■ **Task requirements**
Among the entries that follow, the required portion opens with the line containing "Screen dimensions: 1232x972" and closes with the line containing "Task: Select the sunset". Give that portion again exactly, and nothing else.

■ **Task material**

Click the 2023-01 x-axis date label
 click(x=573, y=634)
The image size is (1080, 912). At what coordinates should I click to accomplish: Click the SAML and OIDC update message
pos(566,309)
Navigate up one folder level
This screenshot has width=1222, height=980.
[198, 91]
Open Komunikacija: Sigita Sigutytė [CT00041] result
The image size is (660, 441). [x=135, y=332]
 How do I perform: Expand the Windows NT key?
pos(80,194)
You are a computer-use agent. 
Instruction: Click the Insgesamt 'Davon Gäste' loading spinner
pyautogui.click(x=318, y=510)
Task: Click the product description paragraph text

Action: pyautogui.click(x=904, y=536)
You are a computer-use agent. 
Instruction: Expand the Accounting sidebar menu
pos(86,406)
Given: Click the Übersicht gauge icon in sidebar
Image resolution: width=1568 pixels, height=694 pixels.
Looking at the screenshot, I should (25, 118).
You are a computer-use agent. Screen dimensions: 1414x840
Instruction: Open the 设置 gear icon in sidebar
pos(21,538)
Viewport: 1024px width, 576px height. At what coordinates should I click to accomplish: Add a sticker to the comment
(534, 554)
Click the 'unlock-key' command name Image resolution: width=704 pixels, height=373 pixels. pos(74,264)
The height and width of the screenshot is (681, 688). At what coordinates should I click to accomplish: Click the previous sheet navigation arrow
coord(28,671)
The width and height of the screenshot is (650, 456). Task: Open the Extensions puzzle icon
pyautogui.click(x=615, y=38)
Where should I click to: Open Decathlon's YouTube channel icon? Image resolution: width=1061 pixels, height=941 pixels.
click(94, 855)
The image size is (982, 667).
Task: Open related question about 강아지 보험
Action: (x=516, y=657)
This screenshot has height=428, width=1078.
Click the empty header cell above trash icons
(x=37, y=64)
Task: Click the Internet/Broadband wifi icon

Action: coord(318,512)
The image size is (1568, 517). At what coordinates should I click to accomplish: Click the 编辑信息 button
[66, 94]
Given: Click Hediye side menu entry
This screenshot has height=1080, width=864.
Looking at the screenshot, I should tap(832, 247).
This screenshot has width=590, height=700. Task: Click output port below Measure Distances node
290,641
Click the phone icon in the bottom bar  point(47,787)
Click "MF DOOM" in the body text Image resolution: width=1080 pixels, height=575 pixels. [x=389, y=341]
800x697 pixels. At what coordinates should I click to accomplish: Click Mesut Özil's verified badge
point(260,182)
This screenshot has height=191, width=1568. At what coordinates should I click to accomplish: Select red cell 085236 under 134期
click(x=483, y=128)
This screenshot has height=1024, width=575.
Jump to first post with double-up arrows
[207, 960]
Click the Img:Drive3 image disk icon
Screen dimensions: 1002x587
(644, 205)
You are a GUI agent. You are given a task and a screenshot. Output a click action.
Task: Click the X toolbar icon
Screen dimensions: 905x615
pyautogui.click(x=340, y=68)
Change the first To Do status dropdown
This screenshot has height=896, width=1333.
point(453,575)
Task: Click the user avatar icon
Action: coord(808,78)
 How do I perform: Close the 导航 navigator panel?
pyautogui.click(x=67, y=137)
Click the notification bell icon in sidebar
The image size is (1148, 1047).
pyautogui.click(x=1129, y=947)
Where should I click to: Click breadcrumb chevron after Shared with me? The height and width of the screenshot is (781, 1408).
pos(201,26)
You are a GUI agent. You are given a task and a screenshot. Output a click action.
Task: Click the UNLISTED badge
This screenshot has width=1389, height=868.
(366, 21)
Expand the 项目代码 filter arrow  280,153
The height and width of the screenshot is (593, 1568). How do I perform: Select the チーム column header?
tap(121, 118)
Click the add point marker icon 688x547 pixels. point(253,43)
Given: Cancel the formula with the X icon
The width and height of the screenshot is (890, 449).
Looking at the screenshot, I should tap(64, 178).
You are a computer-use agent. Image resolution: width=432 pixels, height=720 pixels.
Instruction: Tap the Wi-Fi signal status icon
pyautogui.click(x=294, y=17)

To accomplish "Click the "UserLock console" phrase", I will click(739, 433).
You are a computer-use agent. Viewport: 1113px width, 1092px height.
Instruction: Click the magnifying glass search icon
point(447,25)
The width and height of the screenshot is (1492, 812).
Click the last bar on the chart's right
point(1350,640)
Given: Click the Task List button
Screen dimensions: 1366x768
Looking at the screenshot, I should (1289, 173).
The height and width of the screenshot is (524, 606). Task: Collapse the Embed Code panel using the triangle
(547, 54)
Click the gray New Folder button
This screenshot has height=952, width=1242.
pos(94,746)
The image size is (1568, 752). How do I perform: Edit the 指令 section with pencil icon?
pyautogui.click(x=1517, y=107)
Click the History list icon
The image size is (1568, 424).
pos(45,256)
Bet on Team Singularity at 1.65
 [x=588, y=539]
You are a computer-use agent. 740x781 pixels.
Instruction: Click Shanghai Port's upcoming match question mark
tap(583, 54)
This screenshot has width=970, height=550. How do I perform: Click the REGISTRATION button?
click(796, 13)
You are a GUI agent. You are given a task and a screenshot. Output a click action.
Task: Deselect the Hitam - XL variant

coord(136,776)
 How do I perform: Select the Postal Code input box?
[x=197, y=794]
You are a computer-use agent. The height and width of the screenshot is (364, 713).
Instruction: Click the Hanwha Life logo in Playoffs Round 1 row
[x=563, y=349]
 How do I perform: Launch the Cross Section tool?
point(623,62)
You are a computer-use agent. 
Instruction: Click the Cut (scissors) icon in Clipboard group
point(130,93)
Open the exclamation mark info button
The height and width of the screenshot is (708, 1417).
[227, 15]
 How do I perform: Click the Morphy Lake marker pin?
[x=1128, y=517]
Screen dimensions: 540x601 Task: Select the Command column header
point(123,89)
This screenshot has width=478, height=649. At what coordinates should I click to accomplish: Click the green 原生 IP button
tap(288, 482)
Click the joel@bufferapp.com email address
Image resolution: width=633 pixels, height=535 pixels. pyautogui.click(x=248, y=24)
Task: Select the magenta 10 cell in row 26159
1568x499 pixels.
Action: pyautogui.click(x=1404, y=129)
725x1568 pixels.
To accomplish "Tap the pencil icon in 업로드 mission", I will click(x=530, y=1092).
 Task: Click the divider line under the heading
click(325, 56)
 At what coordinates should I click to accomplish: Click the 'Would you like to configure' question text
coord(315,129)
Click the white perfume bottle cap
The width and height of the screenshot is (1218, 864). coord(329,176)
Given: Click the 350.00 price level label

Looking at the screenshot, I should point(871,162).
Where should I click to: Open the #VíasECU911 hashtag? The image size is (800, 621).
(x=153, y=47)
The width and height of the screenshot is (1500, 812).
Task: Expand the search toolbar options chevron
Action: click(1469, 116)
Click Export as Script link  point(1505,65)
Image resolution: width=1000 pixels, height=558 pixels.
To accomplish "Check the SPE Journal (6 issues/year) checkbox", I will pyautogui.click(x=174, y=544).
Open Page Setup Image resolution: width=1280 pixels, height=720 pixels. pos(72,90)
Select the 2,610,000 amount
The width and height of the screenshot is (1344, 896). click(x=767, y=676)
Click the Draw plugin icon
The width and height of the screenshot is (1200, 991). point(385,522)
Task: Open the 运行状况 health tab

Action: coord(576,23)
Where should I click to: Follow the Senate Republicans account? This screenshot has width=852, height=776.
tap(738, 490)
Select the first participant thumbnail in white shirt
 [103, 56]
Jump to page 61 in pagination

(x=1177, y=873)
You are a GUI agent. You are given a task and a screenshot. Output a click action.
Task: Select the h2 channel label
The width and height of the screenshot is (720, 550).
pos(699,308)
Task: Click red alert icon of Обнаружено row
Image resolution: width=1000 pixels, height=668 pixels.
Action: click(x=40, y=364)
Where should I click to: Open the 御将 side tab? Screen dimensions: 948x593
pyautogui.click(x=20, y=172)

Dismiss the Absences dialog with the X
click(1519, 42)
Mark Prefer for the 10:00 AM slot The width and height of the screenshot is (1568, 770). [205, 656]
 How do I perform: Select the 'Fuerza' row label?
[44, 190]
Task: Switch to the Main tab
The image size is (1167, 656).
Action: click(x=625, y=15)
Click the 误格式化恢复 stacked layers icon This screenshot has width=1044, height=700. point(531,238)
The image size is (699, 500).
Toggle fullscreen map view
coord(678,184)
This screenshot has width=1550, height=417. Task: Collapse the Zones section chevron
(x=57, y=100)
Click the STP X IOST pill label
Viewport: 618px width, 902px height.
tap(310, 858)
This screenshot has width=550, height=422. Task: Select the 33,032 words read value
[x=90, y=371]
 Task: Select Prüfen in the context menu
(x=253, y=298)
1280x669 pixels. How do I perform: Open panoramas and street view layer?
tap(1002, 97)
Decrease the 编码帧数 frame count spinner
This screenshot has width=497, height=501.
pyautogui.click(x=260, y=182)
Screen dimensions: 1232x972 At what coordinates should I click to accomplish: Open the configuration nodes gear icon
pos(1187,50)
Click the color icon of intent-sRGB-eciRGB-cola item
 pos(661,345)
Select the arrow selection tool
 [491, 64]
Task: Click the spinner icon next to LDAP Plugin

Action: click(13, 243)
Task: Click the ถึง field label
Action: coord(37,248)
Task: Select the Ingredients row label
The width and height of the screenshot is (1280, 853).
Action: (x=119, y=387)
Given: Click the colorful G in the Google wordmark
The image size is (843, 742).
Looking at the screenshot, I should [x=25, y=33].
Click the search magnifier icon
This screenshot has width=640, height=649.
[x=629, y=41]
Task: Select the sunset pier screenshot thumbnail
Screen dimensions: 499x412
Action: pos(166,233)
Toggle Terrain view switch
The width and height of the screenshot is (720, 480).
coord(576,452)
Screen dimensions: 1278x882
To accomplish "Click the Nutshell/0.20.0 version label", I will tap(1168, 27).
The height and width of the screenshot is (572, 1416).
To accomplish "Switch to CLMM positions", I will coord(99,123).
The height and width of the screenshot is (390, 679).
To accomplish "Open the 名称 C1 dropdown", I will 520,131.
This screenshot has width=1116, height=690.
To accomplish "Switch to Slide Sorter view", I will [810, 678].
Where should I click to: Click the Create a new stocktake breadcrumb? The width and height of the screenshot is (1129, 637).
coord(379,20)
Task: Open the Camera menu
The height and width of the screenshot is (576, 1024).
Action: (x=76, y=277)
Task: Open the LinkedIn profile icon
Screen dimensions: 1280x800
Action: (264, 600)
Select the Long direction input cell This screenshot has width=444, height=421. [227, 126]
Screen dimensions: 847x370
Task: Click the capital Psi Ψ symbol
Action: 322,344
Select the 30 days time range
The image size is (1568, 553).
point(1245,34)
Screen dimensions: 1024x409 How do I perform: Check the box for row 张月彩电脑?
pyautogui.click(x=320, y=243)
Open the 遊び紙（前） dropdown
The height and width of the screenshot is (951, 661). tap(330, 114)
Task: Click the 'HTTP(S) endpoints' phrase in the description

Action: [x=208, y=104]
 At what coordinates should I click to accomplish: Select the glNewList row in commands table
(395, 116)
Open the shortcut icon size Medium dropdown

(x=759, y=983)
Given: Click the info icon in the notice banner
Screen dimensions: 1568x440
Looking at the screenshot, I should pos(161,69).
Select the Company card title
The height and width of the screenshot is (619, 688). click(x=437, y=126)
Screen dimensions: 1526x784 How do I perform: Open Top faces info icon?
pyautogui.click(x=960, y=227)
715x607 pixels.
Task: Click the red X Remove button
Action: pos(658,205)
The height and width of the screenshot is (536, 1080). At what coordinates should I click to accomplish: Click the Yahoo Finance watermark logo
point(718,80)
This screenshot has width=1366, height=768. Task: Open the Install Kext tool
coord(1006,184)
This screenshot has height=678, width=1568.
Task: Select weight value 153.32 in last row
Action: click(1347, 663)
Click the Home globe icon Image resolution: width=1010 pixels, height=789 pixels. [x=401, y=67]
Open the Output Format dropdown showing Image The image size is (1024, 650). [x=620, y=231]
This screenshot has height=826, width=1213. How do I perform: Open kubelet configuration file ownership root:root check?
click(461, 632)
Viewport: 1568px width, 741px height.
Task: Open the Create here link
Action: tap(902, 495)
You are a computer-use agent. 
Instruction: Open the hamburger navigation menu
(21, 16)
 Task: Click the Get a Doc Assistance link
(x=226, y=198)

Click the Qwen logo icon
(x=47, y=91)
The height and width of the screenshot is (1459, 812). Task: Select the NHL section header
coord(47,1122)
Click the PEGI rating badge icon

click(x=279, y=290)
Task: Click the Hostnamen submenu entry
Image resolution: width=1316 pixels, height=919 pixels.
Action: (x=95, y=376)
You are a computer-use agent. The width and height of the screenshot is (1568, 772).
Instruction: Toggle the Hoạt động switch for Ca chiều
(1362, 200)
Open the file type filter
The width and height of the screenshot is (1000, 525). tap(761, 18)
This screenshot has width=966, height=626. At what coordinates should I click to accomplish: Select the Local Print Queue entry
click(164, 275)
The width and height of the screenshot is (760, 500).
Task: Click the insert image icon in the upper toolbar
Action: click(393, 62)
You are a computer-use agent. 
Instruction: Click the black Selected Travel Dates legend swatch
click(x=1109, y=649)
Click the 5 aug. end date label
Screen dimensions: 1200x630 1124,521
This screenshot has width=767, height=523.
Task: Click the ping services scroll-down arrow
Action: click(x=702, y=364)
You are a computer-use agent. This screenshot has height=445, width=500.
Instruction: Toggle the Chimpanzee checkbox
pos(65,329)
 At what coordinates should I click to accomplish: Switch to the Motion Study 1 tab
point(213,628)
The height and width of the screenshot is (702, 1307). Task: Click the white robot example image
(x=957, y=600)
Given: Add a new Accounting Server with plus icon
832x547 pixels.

■ **Written answer**
Screen dimensions: 1232x972 At what coordinates should I click to accomplish: Open the configuration nodes gear icon
pos(1187,50)
Click the color icon of intent-sRGB-eciRGB-cola item
 pos(661,345)
Select the arrow selection tool
 [491, 64]
Task: Click the spinner icon next to LDAP Plugin

Action: click(13, 243)
Task: Click the ถึง field label
Action: coord(37,248)
Task: Select the Ingredients row label
The width and height of the screenshot is (1280, 853).
Action: (x=119, y=387)
Given: Click the colorful G in the Google wordmark
The image size is (843, 742).
Looking at the screenshot, I should [x=25, y=33].
Click the search magnifier icon
This screenshot has width=640, height=649.
[x=629, y=41]
Task: Select the sunset pier screenshot thumbnail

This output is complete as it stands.